Try it: Exact copy, pictures omitted: the line holding "You are a computer-use agent." and every line after it down to the end of the entries.

Listed records:
-------------------------

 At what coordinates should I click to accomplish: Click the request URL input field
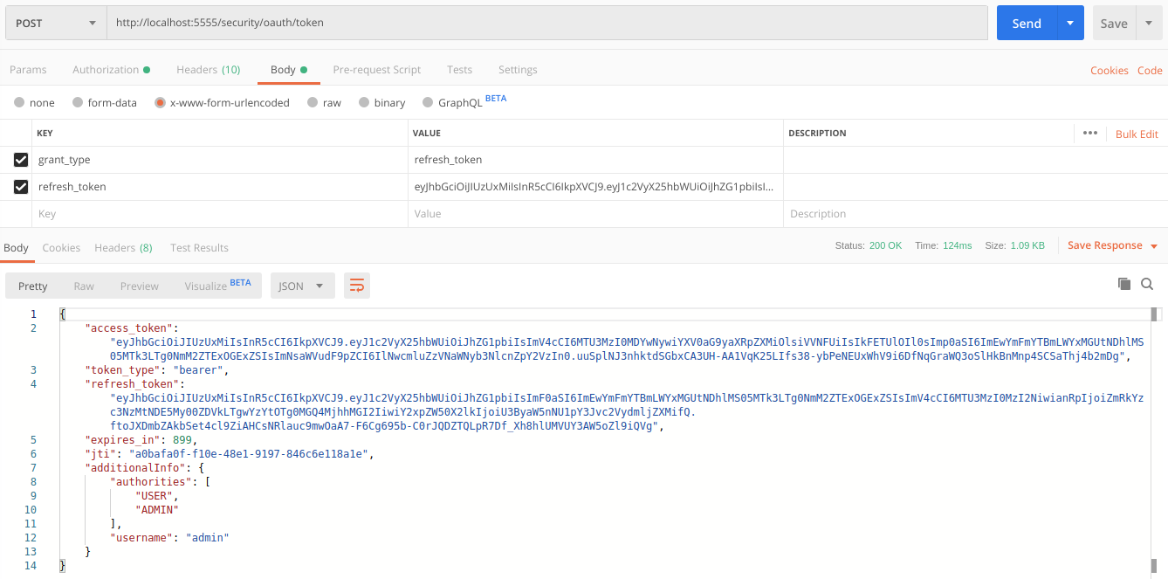pos(546,23)
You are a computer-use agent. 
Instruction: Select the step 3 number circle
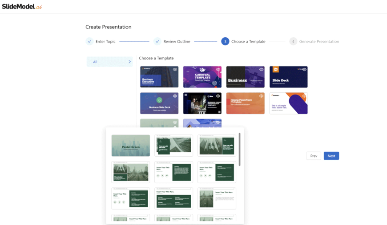pyautogui.click(x=225, y=41)
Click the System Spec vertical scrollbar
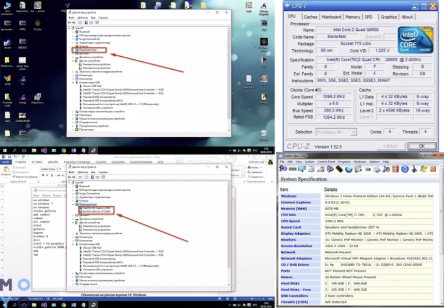Viewport: 444px width, 308px height. (441, 232)
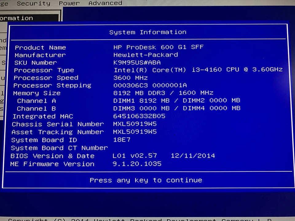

-------------------------

Task output:
You are a computer-use agent. 
Instruction: Select the step 3 number circle
pyautogui.click(x=225, y=41)
Click the System Spec vertical scrollbar
Viewport: 444px width, 308px height. (441, 232)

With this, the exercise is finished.